«Yo no encuentro delito alguno en este hombre. Pero como tenéis la costumbre de que os ponga en libertad un prisionero durante la fiesta de la pascua, ¿queréis que deje en libertad al rey de los judíos? ¡No, a ése no! ¡Deja en libertad a Barrabás! (El tal Barrabás era un bandido). Entonces Pilatos mando azotarle…» (Jn 18,38; 19,1).
El juicio de Pilatos es una escenificación del drama de la injusticia: Jesús, el hombre que «pasó haciendo el bien», es abandonado a la decisión voluble de las masas, ante la indecisión de Pilatos, que se lava las manos, en un gesto que pasará a la historia como símbolo de injusticia.
Pilatos, el hombre que juega con la verdad
A Pilatos es prototipo de un hombre de extrema actualidad: un hombre culto, pero de «pensamiento débil». En el diálogo que entabla con Jesús (cf. Jn 18,33-40), Pilatos se oculta tras la pregunta: «¿Y, qué es la verdad?». No era una cuestión filosófica sobre la naturaleza de la verdad, sino una pregunta existencial sobre la propia relación con la verdad. Era un intento de escapar a la voz de la conciencia, que ordenaba reconocer la verdad y seguirla.

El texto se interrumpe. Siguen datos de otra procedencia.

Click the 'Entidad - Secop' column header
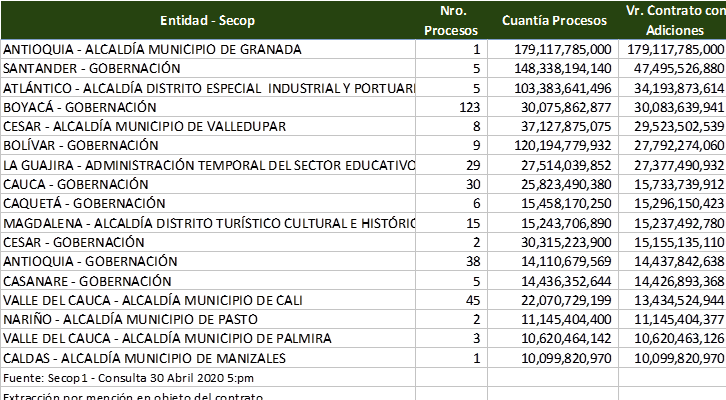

Pilatos se balancea en la duda. Le inquieta la mirada de aquel hombre. Nunca nadie le había mantenido el pulso de la mirada. Intenta hacer un trato con el pueblo: «como tenéis la costumbre de que os ponga en libertad un prisionero durante la fiesta de la Pascua, ¿queréis que deje en libertad al rey de los judíos?» (Jn 18,39). El pueblo reclama a Barrabás. Y el evangelio con un laconismo extremo, aclara: «el tal Barrabás era un bandido» (Jn 18,40).

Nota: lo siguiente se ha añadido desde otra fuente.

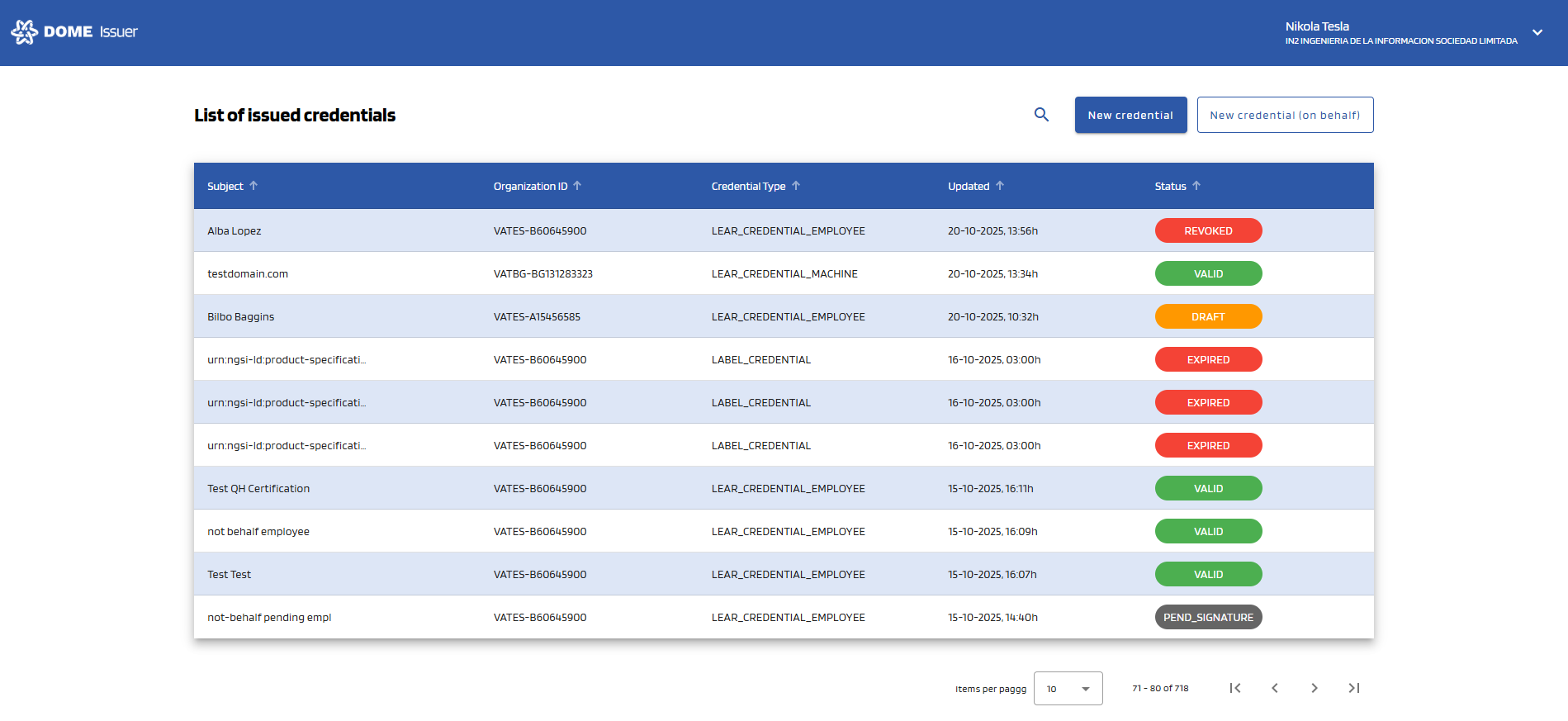Open the Alba Lopez credential row
The width and height of the screenshot is (1568, 721).
(234, 231)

Pilatos ha descubierto, por fin, entre los judíos a los que despreciaba, a uno digno de ser tenido en cuenta: uno que le ha mirado a los ojos y no se ha avasallado. Pero no ha sido capaz de sostenerle la mirada porque ello suponía admitir la propia mentira y poner en riesgo su propio estatus social. Y termina el proceso con una sentencia: «No encuentro en él delito alguno…» (Jn 19,4). Sin embargo, Pilatos construye con su actitud un monumento a la cobardía y la injusticia: «se lo entregó para que lo crucificaran» (Jn 18,16). Entrega a Jesús maniatado, pero él queda atado a su propio destino: ¡Qué pena, que no siguió la sentencia de este Maestro!: «la verdad os hará libres» (Jn 8,32).
El riesgo del cristiano de hoy: refugiarme en la masa
Hay momentos en los que todos nos escondemos en la masa de la gente. Incluso yo, ahora, al emplear el plural, quisiera como excusarme. No, en singular: yo, tú, ¡nos ocultamos en el anonimato del egoísmo! Y cogemos el látigo de la indiferencia y golpeamos. También nosotros escogemos a Barrabas, porque a éste podemos mirarle a la cara: es tan pecador como yo y ¿de qué podrá acusarme? Pero el Hijo de Dios, el rostro más amable de la historia, con sólo mirarme denuncia mis planes ocultos, que con tanta frialdad disimulo entre la oscuridad y el anonimato del «todos somos así». El día de los azotes en el Pretorio, Pilatos se lavó las manos, y con él todos los hombres de la historia, cuando no somos capaces de dar la vida por el amor a la verdad, por la fidelidad al Evangelio.
Podemos imaginar a Jesús, desde el Pretorio, con las manos atadas, pero señalando con la mirada libre del amor: tú, comiste conmigo en la montaña, cuando multipliqué el pan; tú, recobraste la vista al poner mis ojos cargados de amor en tus ojos cerrados de egoísmo; y tú quedaste limpio de lepra, cuando mi mano acarició tu llaga y mi beso restauró tu carne; y a ti, te libré de las ataduras del pecado, que te tenían tullido al borde del camino… Y a ti, a ti… Os conozco a todos, porque el amor tiene ojos ocultos que rompen las distancias. También se encontraría con los ojos de su Madre. Y vería en ella la mejor compañía a su dolor.
Via Crucis: Madre de Dolores
María está profundamente unida al dolor de su Hijo, ella fue «testigo protegido» por el amor del Padre para aliviar el amor del Hijo. Contemplando la escena, María comenzaría también su propio Via crucis. Y la primera pregunta que ahogaría su garganta sería, levantando los ojos, dirigida al Padre: «¿Por qué callas?» En este momento a María «se le cae el mundo encima» y no entiende… Sin embargo, descubre su lugar: junto al Hijo siempre, pero sobre todo en el dolor y la soledad.
El Directorio sobre la piedad popular y la liturgia nos deja una emotiva reflexión: «Así como en el plan salvífico de Dios (cf. Lc 2,34 35) están asociados Cristo crucificado y la Virgen dolorosa, también los están en la Liturgia y en la piedad popular. Como Cristo es el hombre de dolores (Is 53,3)… así María es la mujer del dolor, que Dios ha querido asociar a su Hijo, como madre y partícipe de su Pasión». Qué bien lo ha entendido el pueblo sencillo cuando la proclama: «¡Nuestra Señora de los Dolores!».